[Screenshot grounding data]
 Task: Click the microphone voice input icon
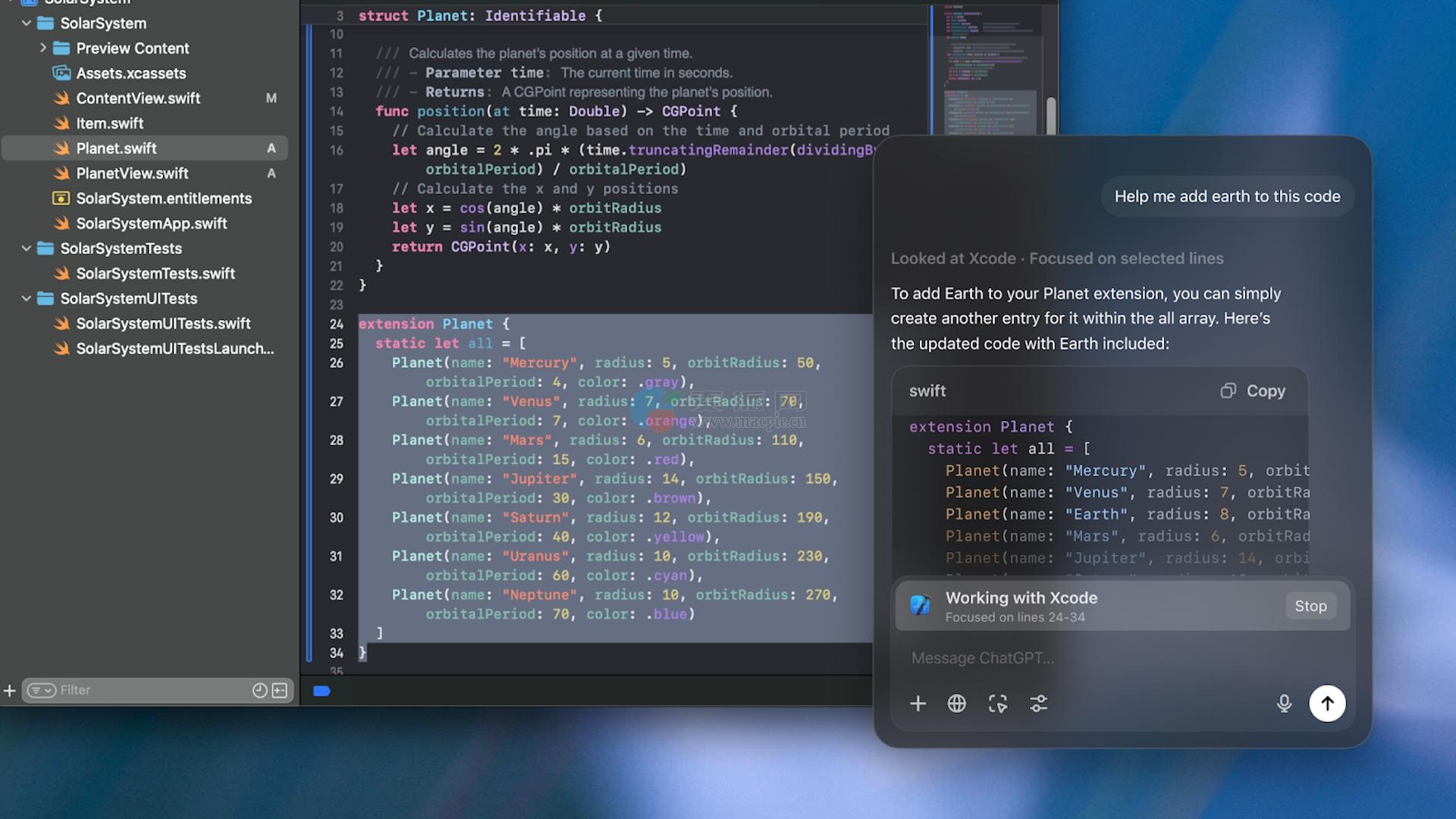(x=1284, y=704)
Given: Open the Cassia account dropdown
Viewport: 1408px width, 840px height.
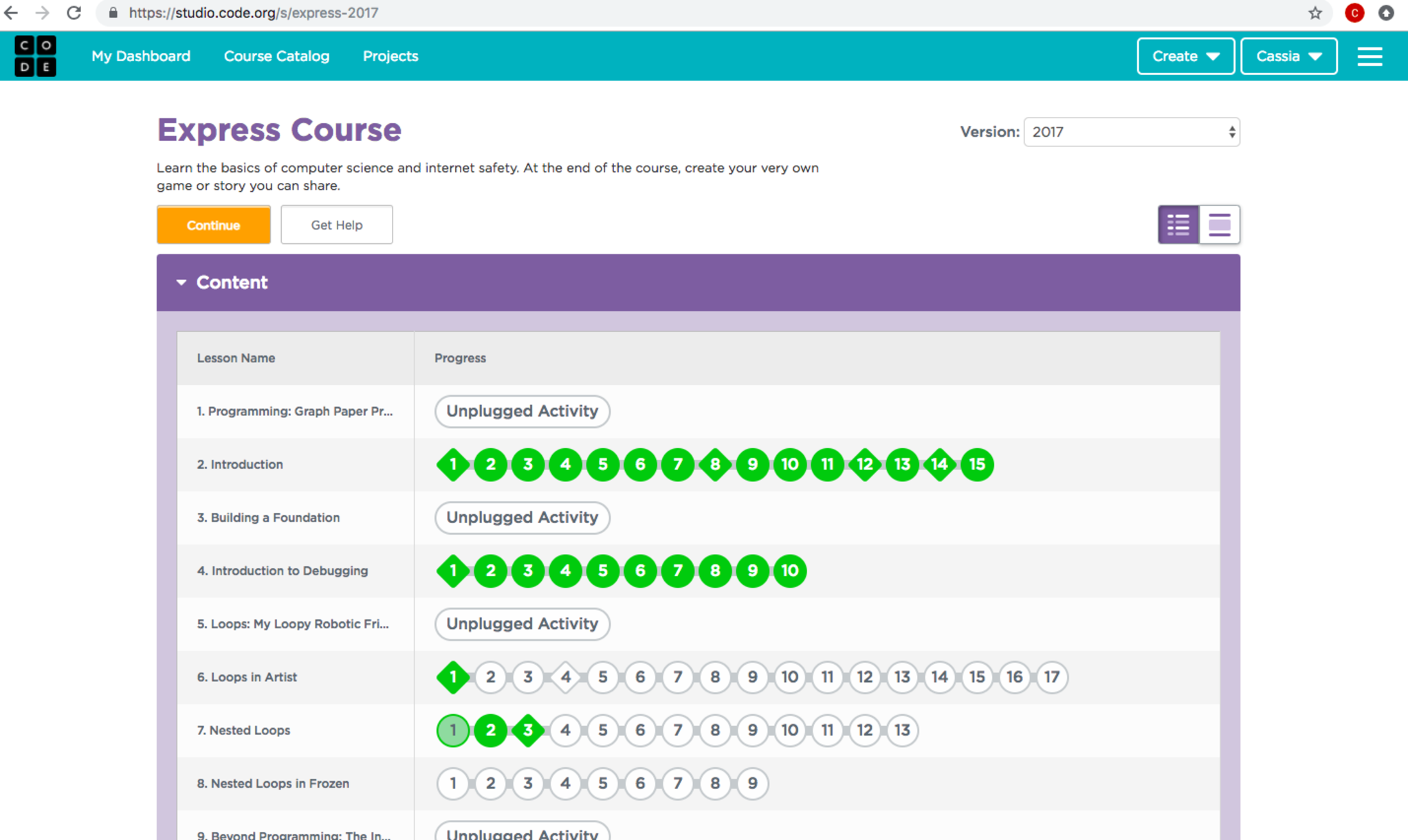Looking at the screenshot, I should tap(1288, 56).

DIRECTIONS FOR THIS TASK
Retype the entries above word for word, minus any images.

SOLUTION FOR THIS EXERCISE
 Task: Click the microphone voice input icon
(x=1284, y=704)
Given: Open the Cassia account dropdown
Viewport: 1408px width, 840px height.
Looking at the screenshot, I should tap(1288, 56).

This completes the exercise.